◆ **Objective**
List every line in the items that contains the string "button", matching case exactly.

◆ **Item position entries**
-- -- --
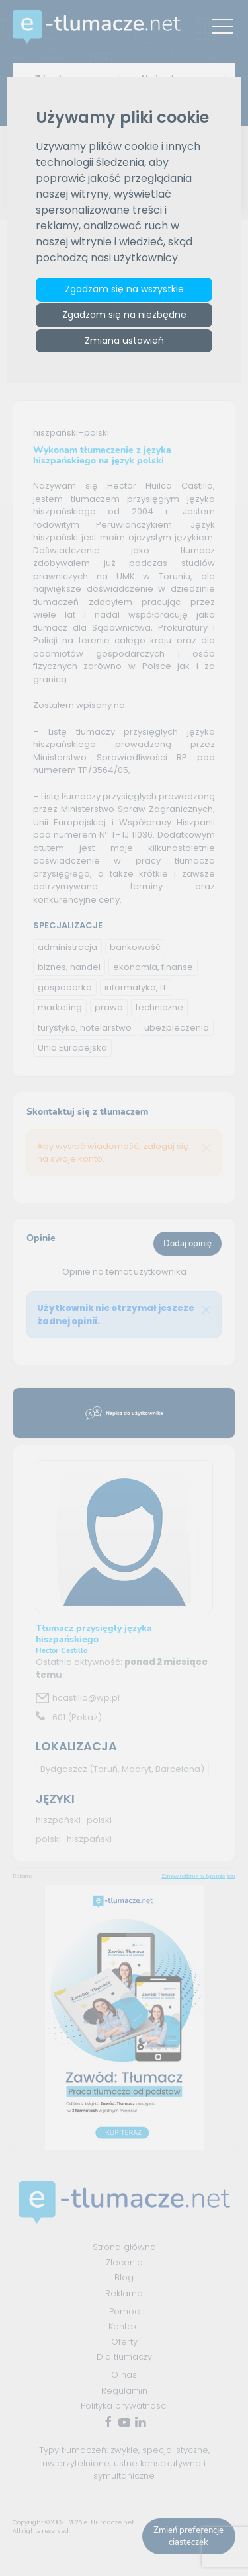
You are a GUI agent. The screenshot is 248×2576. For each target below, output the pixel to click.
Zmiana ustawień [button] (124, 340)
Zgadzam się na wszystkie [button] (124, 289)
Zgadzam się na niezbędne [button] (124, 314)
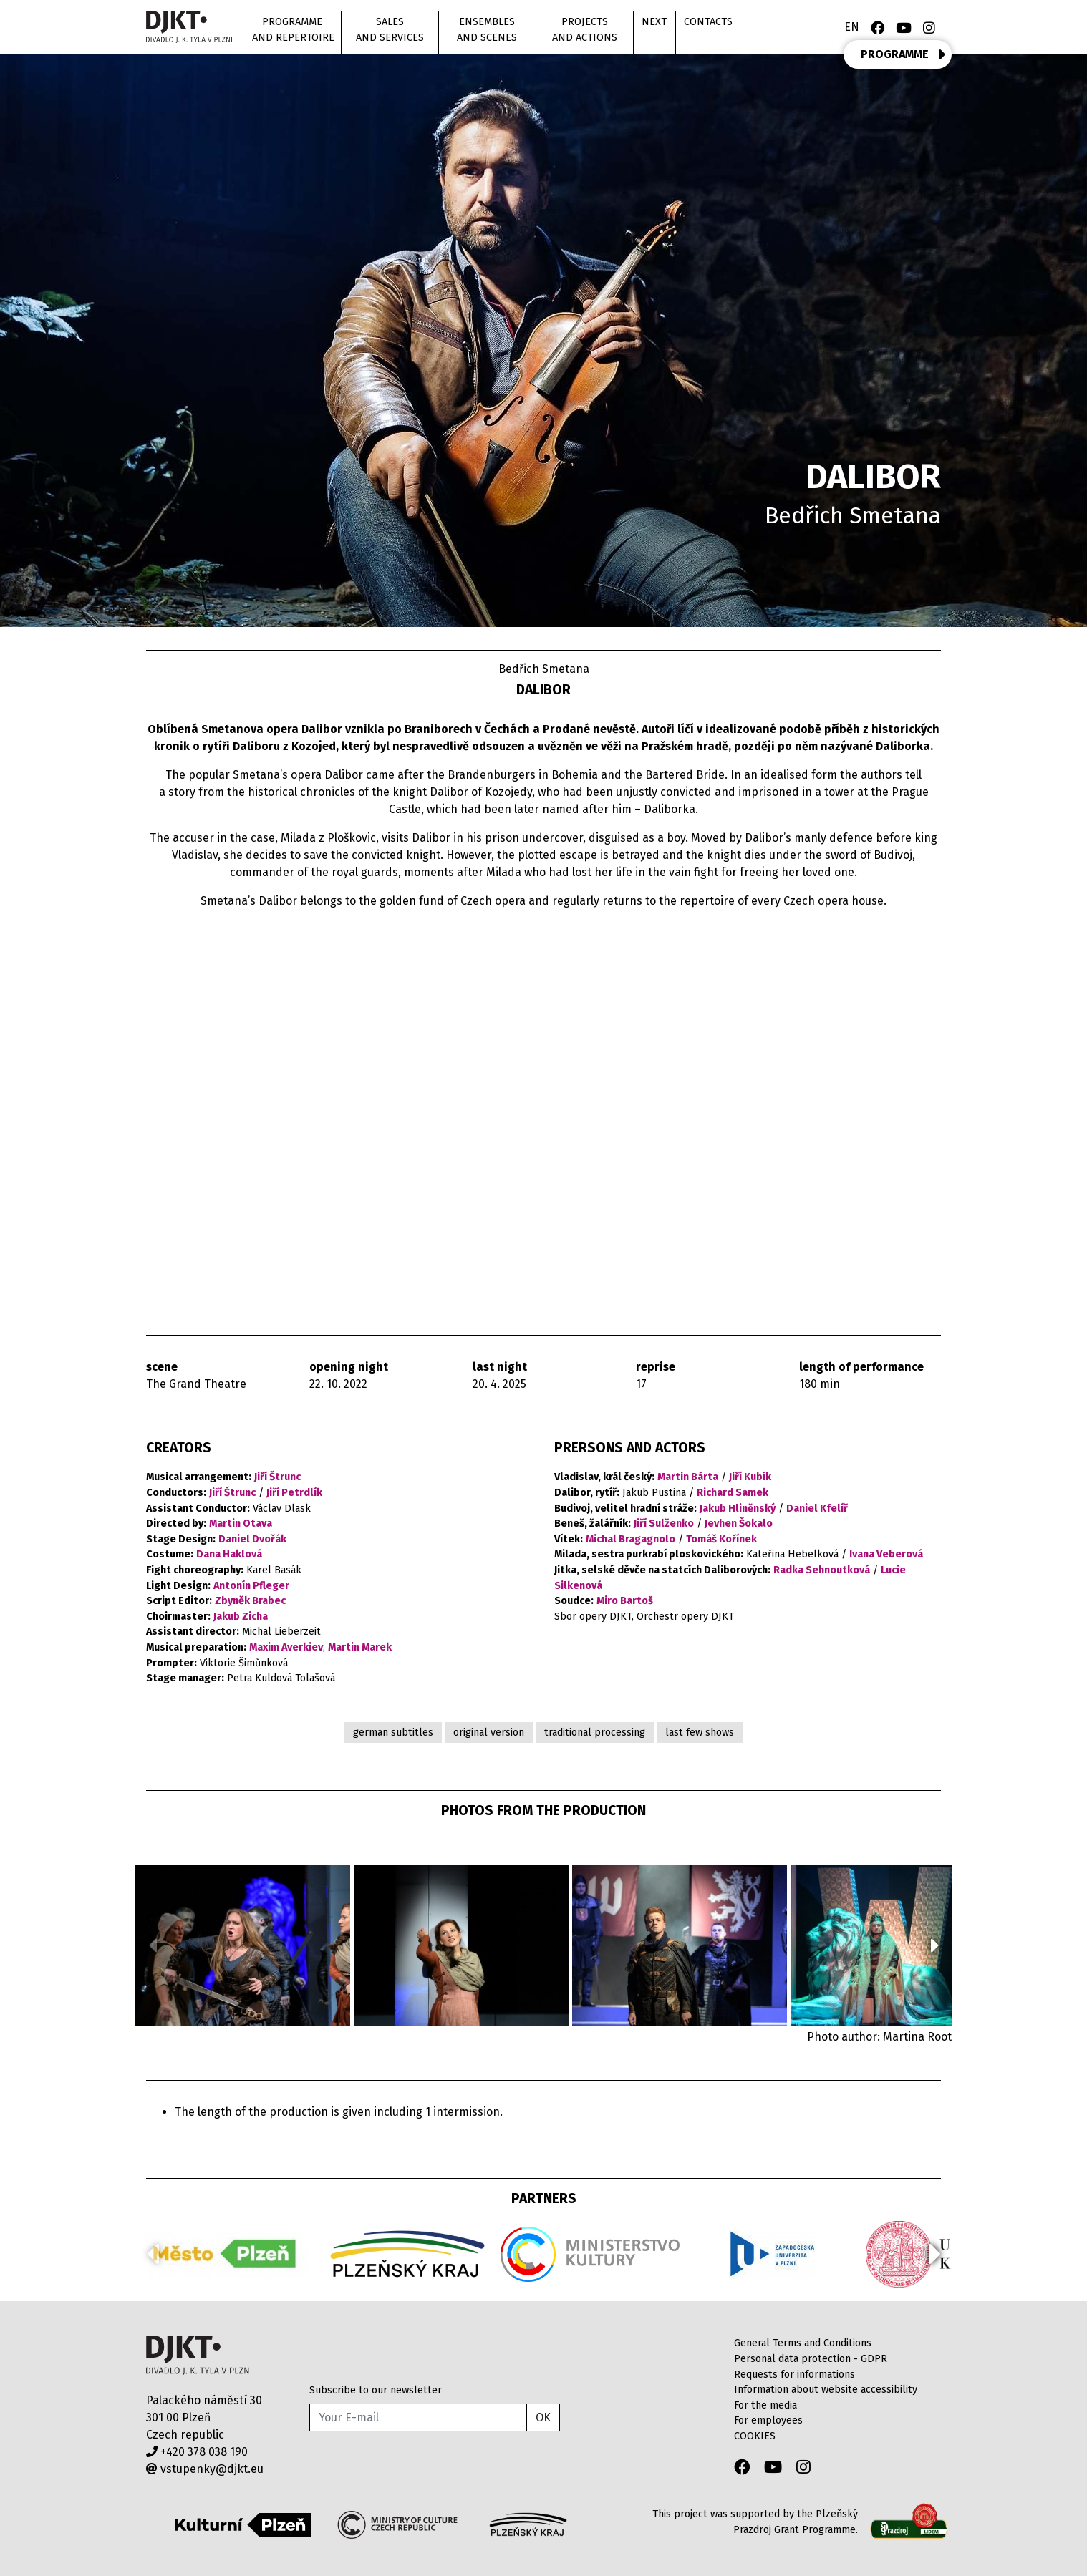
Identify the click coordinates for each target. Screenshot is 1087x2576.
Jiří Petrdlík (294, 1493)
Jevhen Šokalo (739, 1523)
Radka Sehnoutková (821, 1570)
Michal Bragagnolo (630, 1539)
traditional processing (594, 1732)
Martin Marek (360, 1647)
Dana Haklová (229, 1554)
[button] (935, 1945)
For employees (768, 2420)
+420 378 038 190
-- -- --
◆ **Answer to the task**
Zmiana ustawień [button] (124, 340)
Zgadzam się na wszystkie [button] (124, 289)
Zgadzam się na niezbędne [button] (124, 314)
[button] (935, 1945)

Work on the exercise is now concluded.